They are also the work of a great improviser. I have heard Hawkins's work deprecated as "just arpeggios," and the complaint has been lodged that in his solos he leans heavily for a sense of order on the fact that the modifying chords in popular songs repeat in relatively short cycles. But arpeggios and cyclical patterns of harmony are Hawkins's means, much as they were J. S. Bach's in certain moods, never his end. Anyone who has heard him replay a standard Hawkins piece, or heard him play the same piece successively, will understand the committed creativity with which Hawkins approaches his means.

I would say that the great period that began in 1939 for Hawkins continued through 1944. That latter year was a prolific one in records for an always prolific player, and itfound Hawkins present on several very good sessions and two excellent ones.
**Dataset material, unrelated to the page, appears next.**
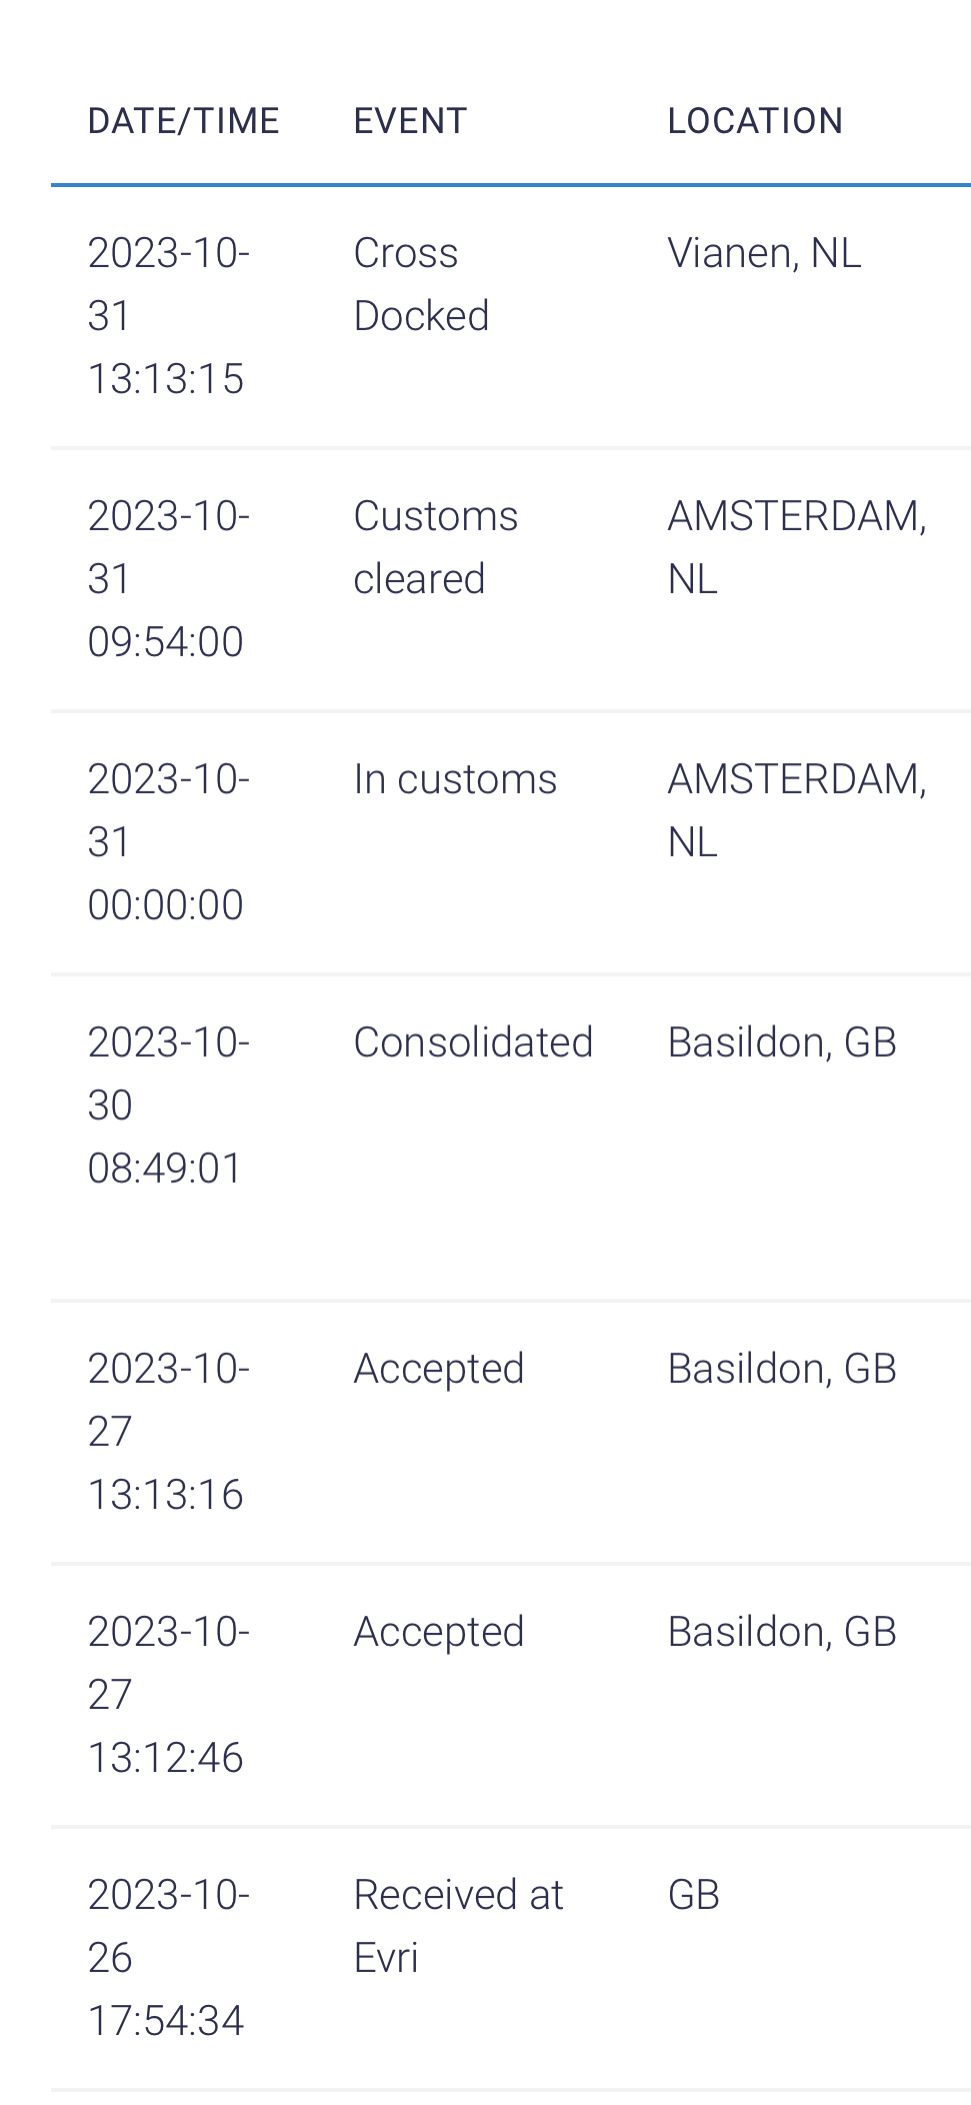Select the Received at Evri event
One of the finer sessions was with players who had also been outstanding in the mid-'thirties, Teddy Wilson and Roy Eldridge, and produced I'm in the Mood for Love. The other excellent session produced Sweet Lorraine, Crazy Rhythm, and the superb The Man I Love by Hawkins and a rhythm section.

Sweet Lorraine, the one slow ballad recorded on the date, shows Hawkins forming his chord-spreads into meaningful melodic phrases. Rhythmically he glides easily from one heavy beat to the next, variously curving around the light ones. His tone is firm but not harsh. Hawkins's decision to play The Man I Love at medium tempo, but with the soloists taking it in "long" meter, set up a dramatic basis for exploring Gershwin's chord changes. Hawkins plays with uncompromising involvement and a plentitude of ideas. A variety of traditional-sounding riffs and blues phrases interplay in surprising cohesiveness with showy arpeggios. Brief phrases which break up Hawkins's regular accents are placed with great effectiveness, and the performance is perhaps Hawkins's masterpiece of relieving rhythmic contrast.
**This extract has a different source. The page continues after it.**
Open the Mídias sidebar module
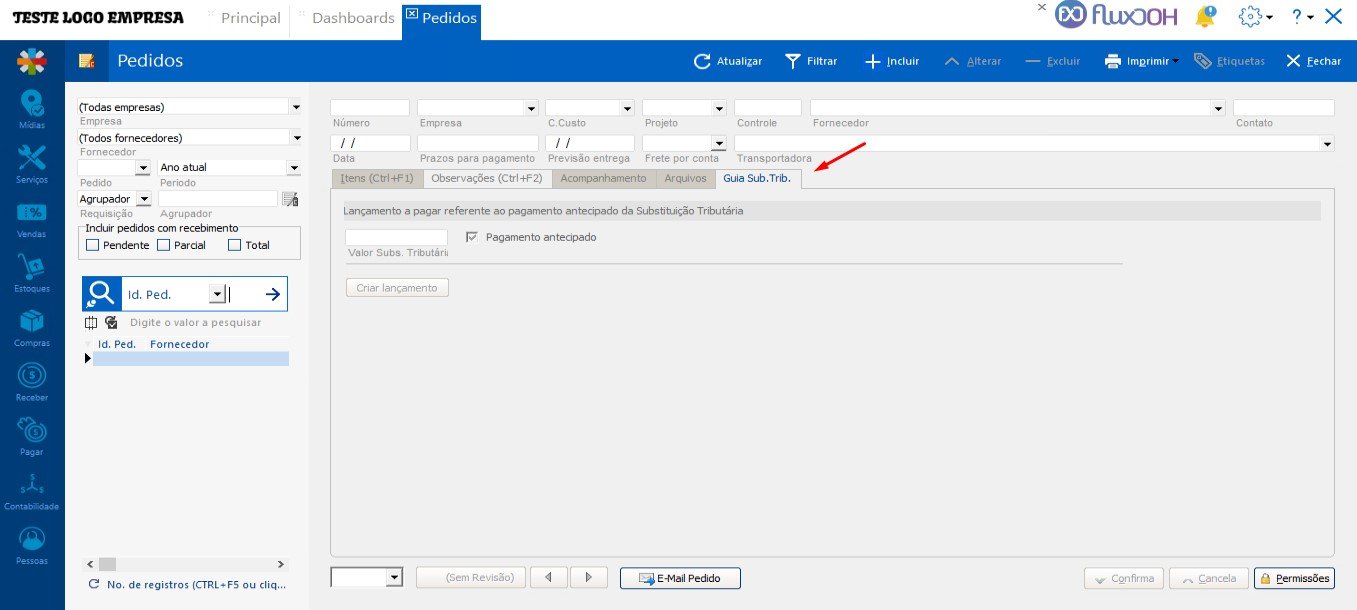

The fact that the years 1939-44 found Hawkins at a peak had a more than personal importance, for in these years most young saxophonists were under Lester Young's influence, and Young often overrode harmony in the interests of melody and his original rhythmic ideas. After 1944 Hawkins fell in easily with the young modernists because his knowledge of chords, both theoretical and pragmatic, allowed him to. Rhythmically, he continued to live in the early 'thirties —  but, again, with more regular accents than many players of that period. Hawkins also did not seem out of place, I expect, because younger players like Dexter Gordon had arrived at a synthesis of Hawkins and Young.

Hawkins did begin to sound dated harmonically by the mid-'fifties. On a Thelonious Monk date, made in 1957, he was momentarily intimidated by some of the thick complexity Monk gives to his chords. However, Hawkins's quick solution, to go ahead and play what he knows, is the solution of a mature man, and his solos show it. Hawkins continued to listen: later he used simple scalar embellishments in his solos that echoed the more complex ones of John Coltrane.

Among Hawkins's more direct pupils, one thinks most particularly of two men. The most brilliant is Don Byas, but Byas was never as successful as Hawkins in varying his phrasing; even the staggeringly sophisticated techniques of finger and harmony on Byas's I Got Rhythm or Indiana are phrased and accented with freight-train regularity. Perhaps the greatest pupil Ben Webster, was almost Byas's opposite. Long an exceptional soloist, Webster became a great one, I think, after he accepted the limitations of his fingers and embouchure and became a simple and eloquent melodist.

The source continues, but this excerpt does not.